* _INPUT DATA_
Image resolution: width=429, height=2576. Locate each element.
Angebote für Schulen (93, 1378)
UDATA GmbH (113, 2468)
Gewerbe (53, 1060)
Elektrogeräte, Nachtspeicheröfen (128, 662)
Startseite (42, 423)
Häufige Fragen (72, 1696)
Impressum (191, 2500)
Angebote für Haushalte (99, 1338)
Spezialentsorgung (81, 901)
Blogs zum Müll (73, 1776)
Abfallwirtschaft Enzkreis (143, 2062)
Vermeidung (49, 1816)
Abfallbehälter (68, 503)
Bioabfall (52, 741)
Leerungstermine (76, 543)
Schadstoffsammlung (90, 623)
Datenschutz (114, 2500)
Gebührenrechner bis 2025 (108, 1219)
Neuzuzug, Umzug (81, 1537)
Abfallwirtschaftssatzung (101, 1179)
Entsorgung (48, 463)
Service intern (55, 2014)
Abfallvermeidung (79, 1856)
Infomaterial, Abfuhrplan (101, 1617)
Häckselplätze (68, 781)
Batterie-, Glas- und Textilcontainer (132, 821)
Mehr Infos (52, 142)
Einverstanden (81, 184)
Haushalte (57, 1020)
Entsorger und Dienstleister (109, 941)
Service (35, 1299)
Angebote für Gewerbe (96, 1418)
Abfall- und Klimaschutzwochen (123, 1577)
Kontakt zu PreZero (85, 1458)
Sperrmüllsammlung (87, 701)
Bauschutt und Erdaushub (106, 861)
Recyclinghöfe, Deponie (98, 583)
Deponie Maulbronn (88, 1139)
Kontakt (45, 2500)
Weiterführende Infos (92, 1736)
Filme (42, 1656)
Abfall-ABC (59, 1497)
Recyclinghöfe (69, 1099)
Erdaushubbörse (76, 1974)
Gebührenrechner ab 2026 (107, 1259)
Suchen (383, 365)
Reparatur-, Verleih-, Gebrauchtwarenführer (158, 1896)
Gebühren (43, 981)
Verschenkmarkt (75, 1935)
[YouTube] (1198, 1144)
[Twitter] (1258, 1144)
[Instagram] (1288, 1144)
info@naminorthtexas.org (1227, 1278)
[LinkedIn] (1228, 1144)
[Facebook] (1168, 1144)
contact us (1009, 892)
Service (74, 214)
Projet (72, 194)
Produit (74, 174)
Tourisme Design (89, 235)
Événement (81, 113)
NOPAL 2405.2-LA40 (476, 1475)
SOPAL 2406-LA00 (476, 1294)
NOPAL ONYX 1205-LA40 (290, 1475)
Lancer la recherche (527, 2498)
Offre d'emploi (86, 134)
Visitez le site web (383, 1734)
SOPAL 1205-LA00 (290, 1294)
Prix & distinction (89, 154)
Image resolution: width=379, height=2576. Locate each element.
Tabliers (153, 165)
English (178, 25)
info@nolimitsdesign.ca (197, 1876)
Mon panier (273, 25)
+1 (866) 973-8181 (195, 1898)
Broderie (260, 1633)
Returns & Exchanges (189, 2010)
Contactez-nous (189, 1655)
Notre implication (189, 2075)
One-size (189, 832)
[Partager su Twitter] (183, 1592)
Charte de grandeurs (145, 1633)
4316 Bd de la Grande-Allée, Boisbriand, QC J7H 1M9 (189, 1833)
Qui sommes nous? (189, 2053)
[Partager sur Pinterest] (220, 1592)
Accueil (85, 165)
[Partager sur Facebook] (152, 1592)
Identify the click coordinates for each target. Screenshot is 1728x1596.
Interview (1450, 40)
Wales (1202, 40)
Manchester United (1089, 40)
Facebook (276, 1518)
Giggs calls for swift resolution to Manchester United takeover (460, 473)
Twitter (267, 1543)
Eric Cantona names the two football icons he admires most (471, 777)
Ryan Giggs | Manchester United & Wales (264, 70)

* _PROBLEM DETAILS_
Transcribe the lines above between the line holding "Service (74, 214)" and the line holding "Returns & Exchanges (189, 2010)", inclusive, exactly as they stand and with nothing added.

* _YOUR RESPONSE_
Service (74, 214)
Projet (72, 194)
Produit (74, 174)
Tourisme Design (89, 235)
Événement (81, 113)
NOPAL 2405.2-LA40 (476, 1475)
SOPAL 2406-LA00 (476, 1294)
NOPAL ONYX 1205-LA40 (290, 1475)
Lancer la recherche (527, 2498)
Offre d'emploi (86, 134)
Visitez le site web (383, 1734)
SOPAL 1205-LA00 (290, 1294)
Prix & distinction (89, 154)
Image resolution: width=379, height=2576. Locate each element.
Tabliers (153, 165)
English (178, 25)
info@nolimitsdesign.ca (197, 1876)
Mon panier (273, 25)
+1 (866) 973-8181 (195, 1898)
Broderie (260, 1633)
Returns & Exchanges (189, 2010)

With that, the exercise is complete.